DNA-proximal MYB phosphorylation is required for oncogenic transcription in acute myeloid leukemia Free

Dysregulation of gene expression is an essential feature of most human cancers, including acute myeloid leukemia (AML). Despite distinct biology of different subtypes of AML, there is also increasing evidence for shared pathologic mechanisms. Varied genetic subsets of AML exhibit shared dependencies on specific transcription factors and gene expression regulatory mechanisms. In particular, MYB is aberrantly activated in most studied forms of AML, where it is required for blockade of differentiation and self-renewal of leukemia cells. MYB is rarely mutated and generally not over-expressed in most human myeloid leukemias, presenting a key question concerning mechanisms of its activation that should be targeted therapeutically.

To elucidate potential mechanisms of MYB activation, we investigated post-translational modifications (PTMs) of endogenous MYB proteins purified from human AML cells. Using comprehensive bottom-up high-resolution mass spectrometry, we achieved 95% MYB peptide sequence coverage and identified 10 unique MYB amino acid residues containing phosphorylated, acetylated, methylated, or ubiquitin-like PTMs.

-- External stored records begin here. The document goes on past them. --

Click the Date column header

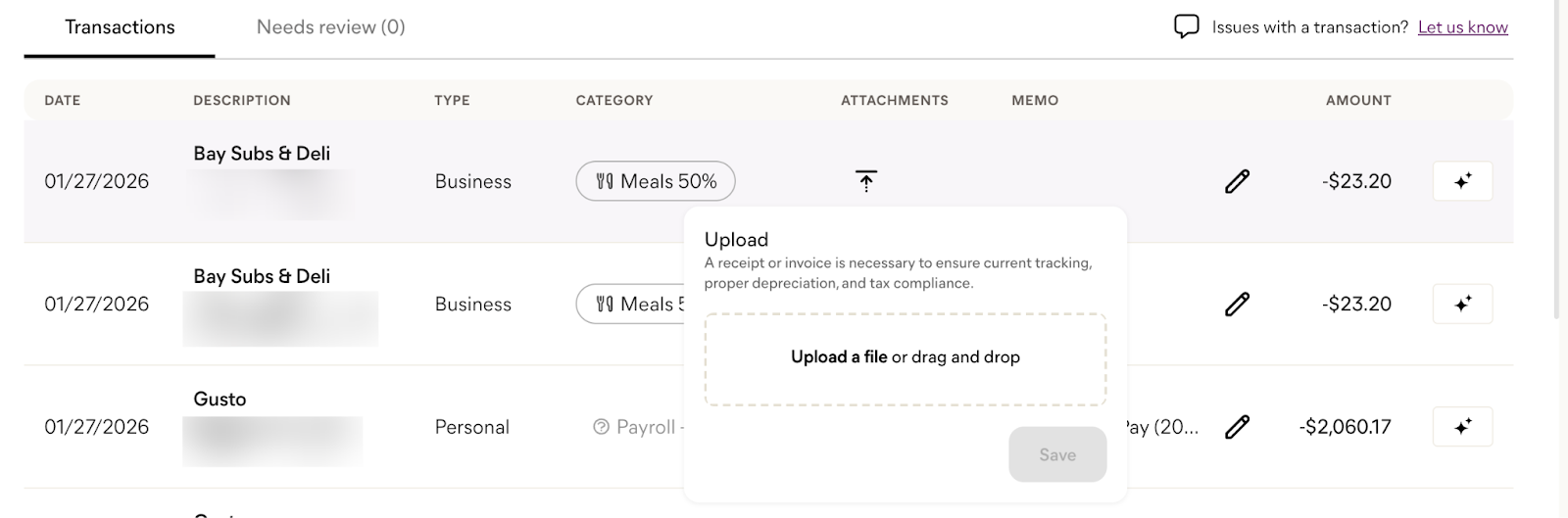point(63,100)
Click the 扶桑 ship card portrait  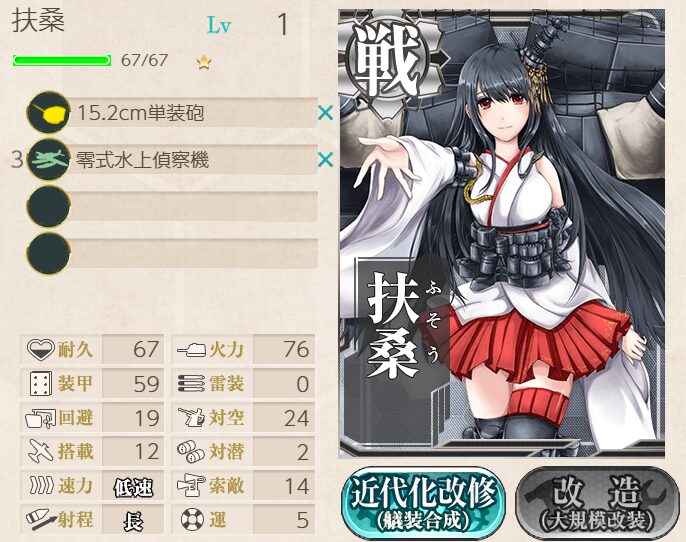click(x=502, y=234)
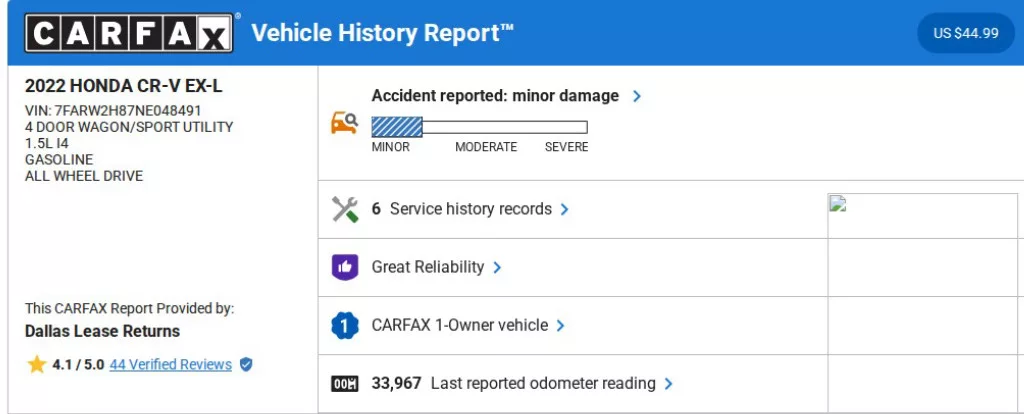The width and height of the screenshot is (1024, 414).
Task: Click the CARFAX logo
Action: pos(130,34)

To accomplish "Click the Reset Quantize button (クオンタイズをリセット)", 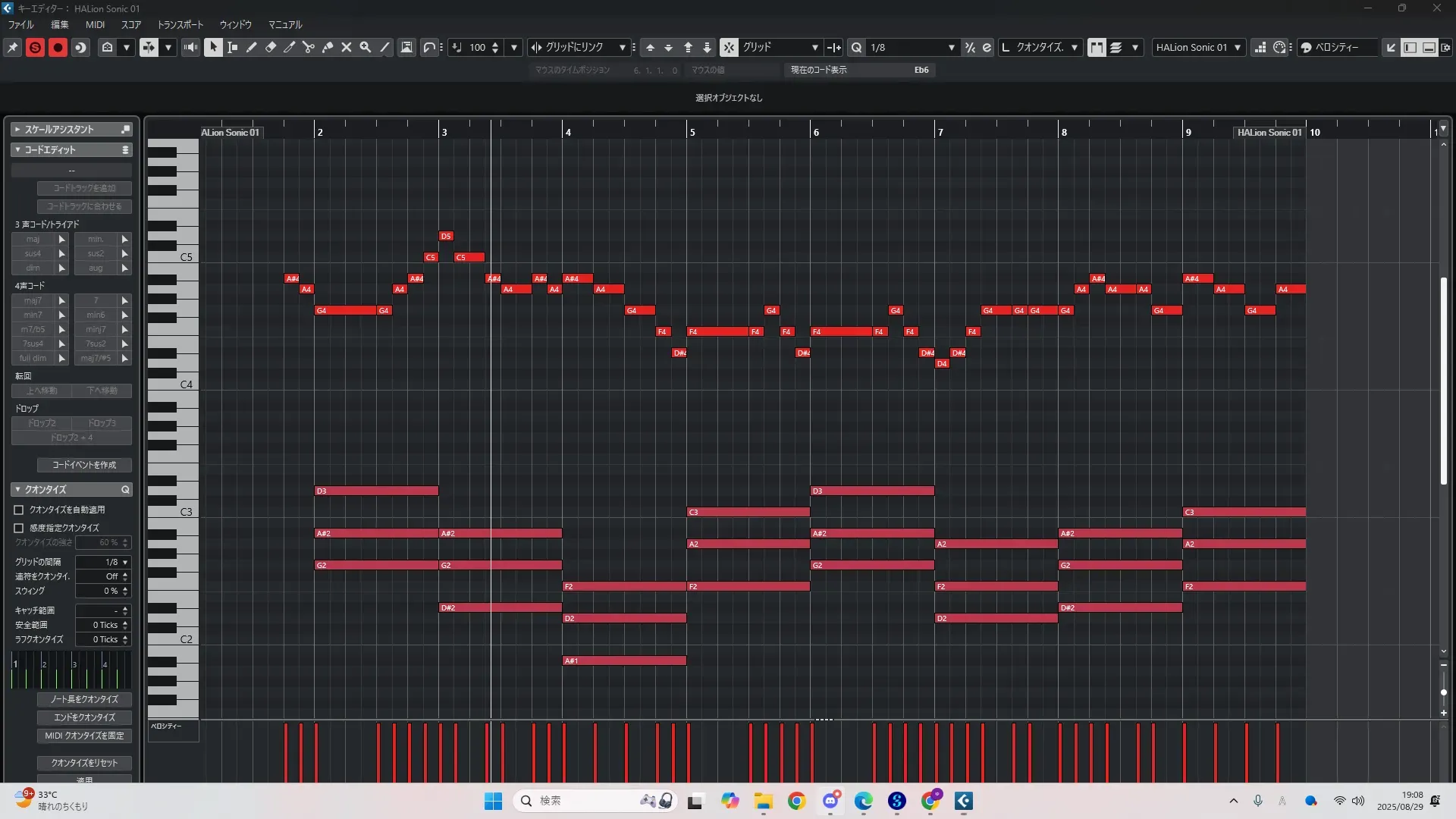I will [x=84, y=763].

This included phosphorylation of S11 and S12 in the N-terminal domain (NTD) proximal to the DNA-binding domain of MYB, as validated using phospho-specific MYB antibody, mutagenesis, and dephosphorylation experiments. Notably, S11/S12 phosphorylation was preferentially detected across multiple AML cell lines and patient specimens from diverse molecular subtypes as compared to healthy human blood progenitor and stem cells.

We found that MYB is required for the growth and survival of leukemia cells, which can be rescued by the expression of wild-type MYB but not MYB mutants that cannot be phosphorylated at S11/S12 in its NTD. Using label-free quantitative mass spectrometry combined with affinity purifications, we defined specific protein co-factors that are selectively assembled with phosphorylated as compared to non-phosphorylated MYB in the nuclei of AML cells, as well as cells expressing MYB-PLEKHO1 and MYB-ZFAT fusion oncogenes from blastic plasmacytoid dendritic cell neoplasm (BPDCN) cells. We found that S11-phosphorylated MYB preferentially assembles with other hematopoietic transcription factors including LMO2, LYL1, JUN, and TCF12. A subset of transcription factors including ZEB2, SATB1, IKZF1, SPI1, and RUNX1, 2, and 3 were also found to be co-assembled with BPDCN MYB oncogene fusion proteins. Co-assembled MYB transcription factors were associated with cooperative chromatin complexes regulating genes controlling leukemia cell differentiation, growth and survival, as defined using gene expression, chromatin profiling, and functional genomic assays.

In all, these studies identify DNA-proximal phosphorylation of MYB and MYB DNA-binding domain fusions as a critical regulatory mechanism required for MYB oncogenesis through cooperative organization of transcription factors. Modifications of DNA-proximal NTD leading to MYB enhanceosome assembly suggest a new target for therapeutic intervention of MYB-dependent transcriptional circuits in AML and other transcription factor-dependent malignancies.